L’intervention par l’humour est souvent utilisée par les intervenantes pour sensibiliser à des situations plus délicates comme dans l’exemple ci-haut.

Développement d’autres outils de communications

Il est aussi intéressant de voir quels autres outils ont été développés pour favoriser un accès multiple aux activités. L’équipe de l’AMEIPH a, entre autres, repris les icônes qui viennent de la mouvance pour l’accessibilité universelle et les ont adaptés de manière à ce qu’ils puissent aussi rejoindre les personnes qui ne maîtrisent pas bien la langue française. De

plus, les activités sont presque toujours accompagnées de supports visuels et ceux-ci sont expliqués verbalement aux personnes non voyantes au besoin.

Multilinguisme

Dans l’équipe, on retrouve des personnes qui parlent plusieurs langues et il s’agit d’un point important de la stratégie d’intervention linguistique. Il n’y a aucune pression à parler français qui est exercée sur les participant·e·s comme c’est le cas

dans plusieurs autres sphères de la société et le fait d’avoir la possibilité de s’exprimer dans leur langue maternelle contribue d’un processus de reconnaissance linguistique.

Membre : « Il y a quelque chose de rassurant de savoir que quelqu’un parle ta langue

à l’organisme. Et ensuite, ça facilite d’apprendre le français parce que c’est à notre rythme. »

Le respect du rythme d’apprentissage du français est un élément qui est régulièrement mis de l’avant. On remarque aussi que le multilinguisme est favorisé dans les ateliers. C’est-à- dire que les étudiant·e·s prennent la parole en français, en anglais, en arabe ou en espagnol et on ne ressent pas de pression pour qu’ils et elles parlent français. À titre illustratif, dans un atelier trois membres discutent ensemble et les deux étudiants arabophones commencent à utiliser des mots en espagnol pour s’adresser au troisième qui est hispanophone. L’intervenante, surprise, soulève cette initiative devant le groupe et félicite les étudiants arabophones de leur capacité d’apprentissage de l’espagnol. L’AMEIPH est un endroit où les différents rythmes d’apprentissage vont être valorisés.

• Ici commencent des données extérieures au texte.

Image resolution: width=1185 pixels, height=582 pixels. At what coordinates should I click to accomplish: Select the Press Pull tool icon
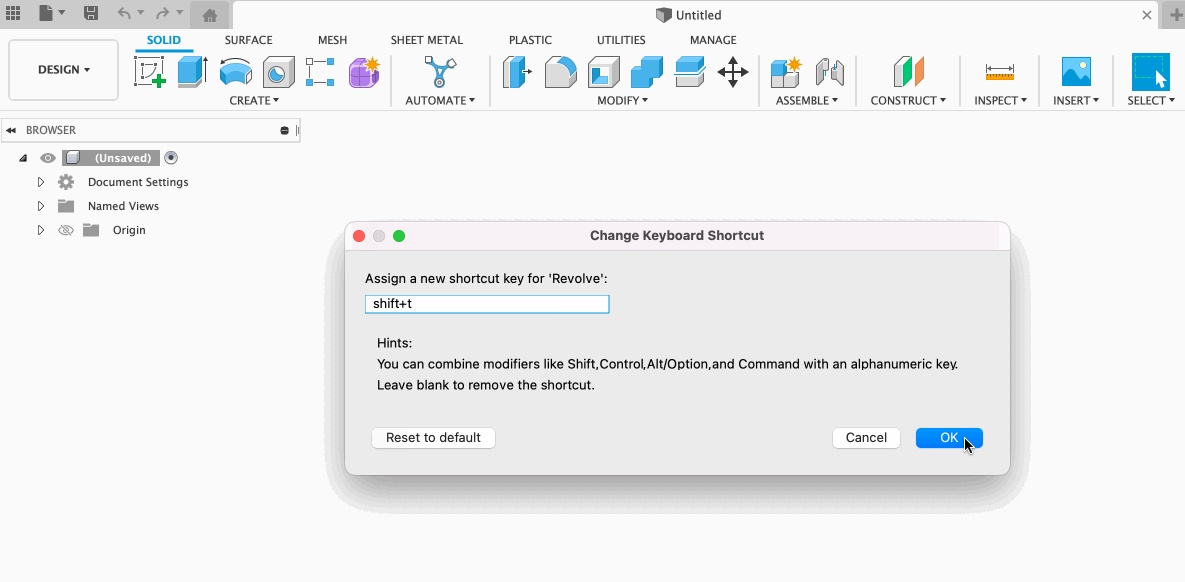pyautogui.click(x=517, y=72)
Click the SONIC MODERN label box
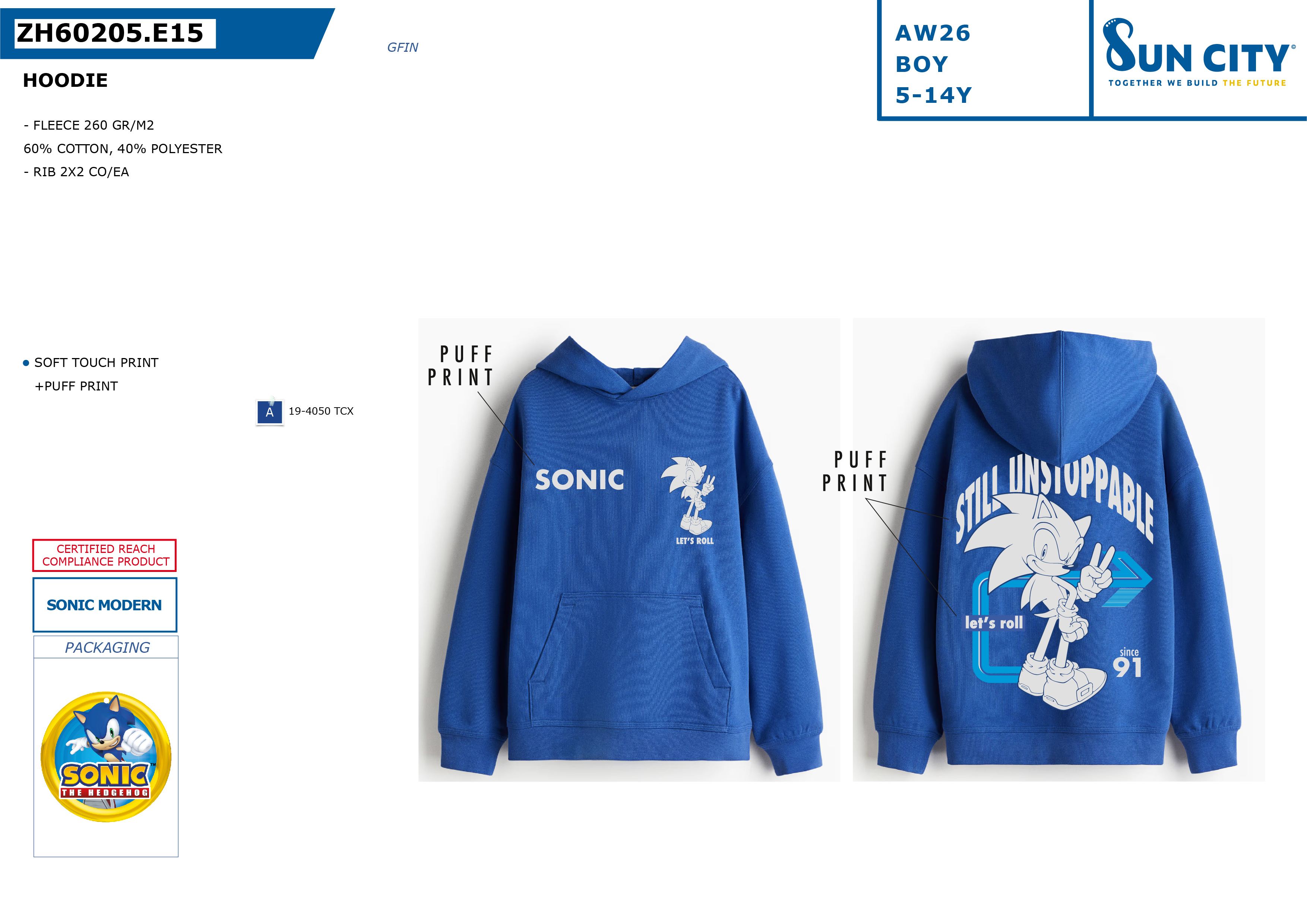The image size is (1307, 924). 105,605
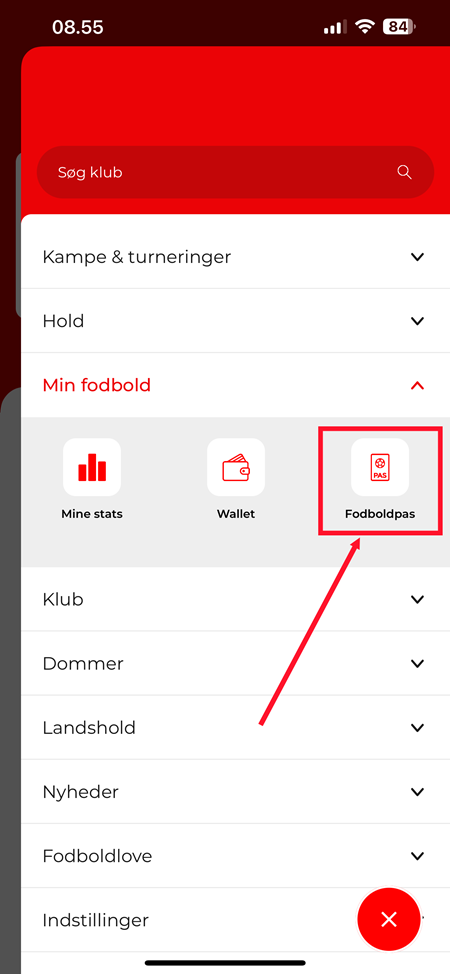Screen dimensions: 450x974
Task: Expand the Dommer section chevron
Action: 417,663
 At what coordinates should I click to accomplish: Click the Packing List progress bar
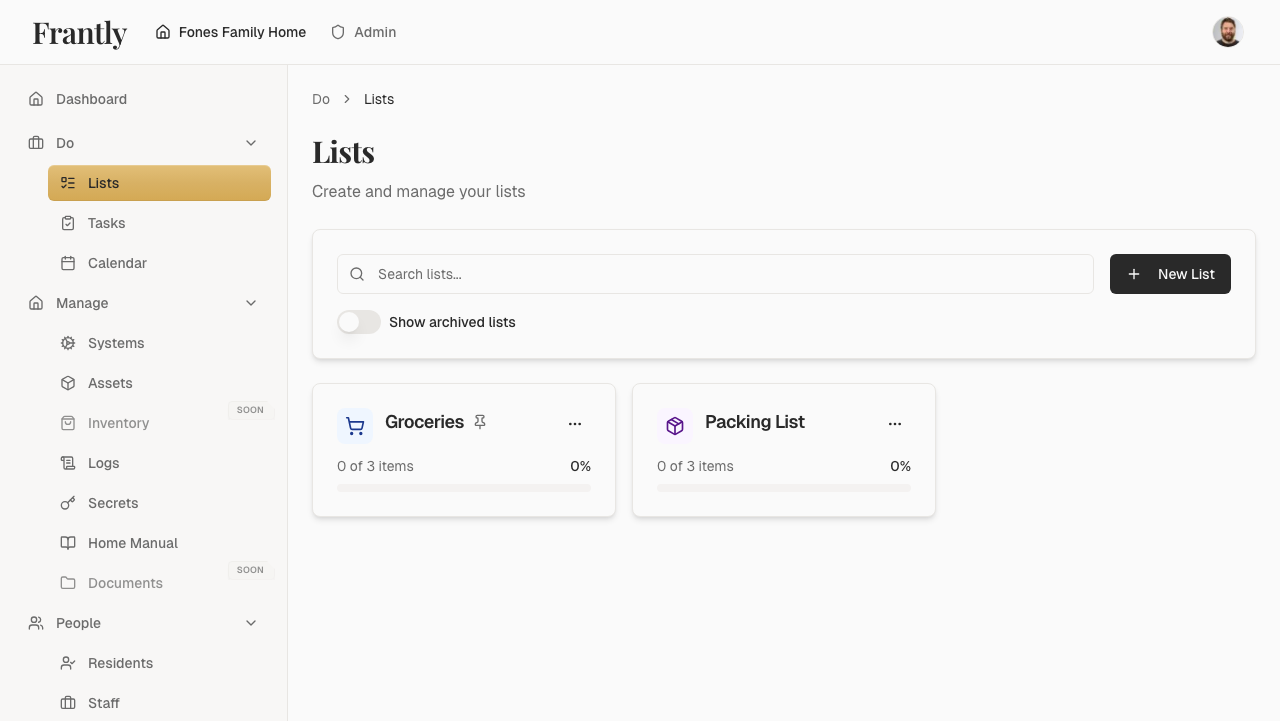tap(784, 488)
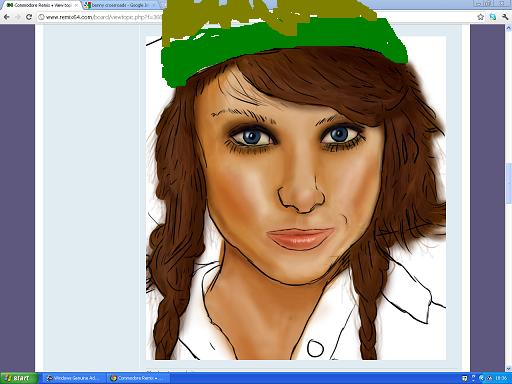Viewport: 512px width, 384px height.
Task: Click the blue extension icon beside the star
Action: (493, 17)
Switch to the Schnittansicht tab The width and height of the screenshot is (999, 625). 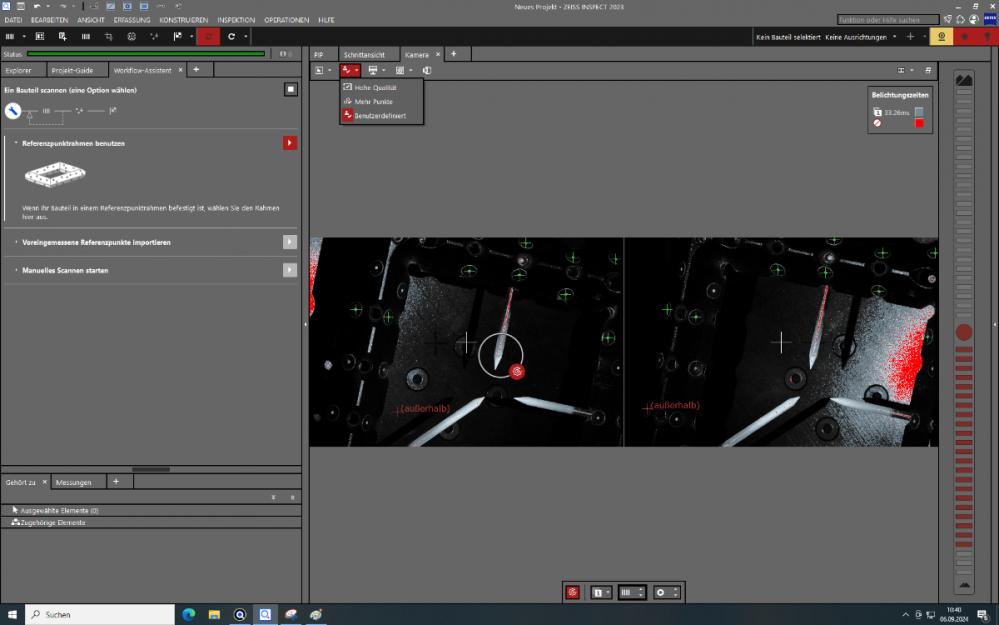coord(363,54)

Intervenante : « On vise à la fois à favoriser le lien avec des personnes qui parlent la

même langue ou d’origine similaire au début en tant que réseau de soutien et parallèlement on favorise tranquillement la diversité, le mélange. »

La prise de parole des membres

Sur le plan des communications, un piège que l’on retrouve dans beaucoup d’organismes communautaires est celui de parler à la place des personnes concernées. À l’AMEIPH plusieurs membres apprécient beaucoup les espaces de parole auxquels ils et elles ont accès.

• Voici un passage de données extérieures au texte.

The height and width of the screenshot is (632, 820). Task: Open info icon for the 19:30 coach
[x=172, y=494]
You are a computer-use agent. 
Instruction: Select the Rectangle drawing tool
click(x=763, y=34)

Les différentes langues parlées dans l’équipe : français, anglais, espagnol, somalien, arabe, italien, twi, rwandais, guinéen, créole.

Membre : « Elle peut le dire à ta place, mais ça ne sera jamais compris comme si le

membre qui l’avait dit et j’apprécie ça. En fait, à l’AMEIPH, ils ne parlent pas à la place des gens, mais ils t’aident plutôt à parler toi-même et j’aime beaucoup ça. »

Les membres vont travailler à développer des outils pour prendre la parole davantage et développer plus d’autonomie et d’assurance dans différentes situations. Cette stratégie de reprise de pouvoir, évoquée par Pullen-Sansfaçon (2013), contribue à transformer les dynamiques en favorisant le développement de la confiance, entre autres, au niveau des capacités orales et aussi sur le plan de l’affirmation.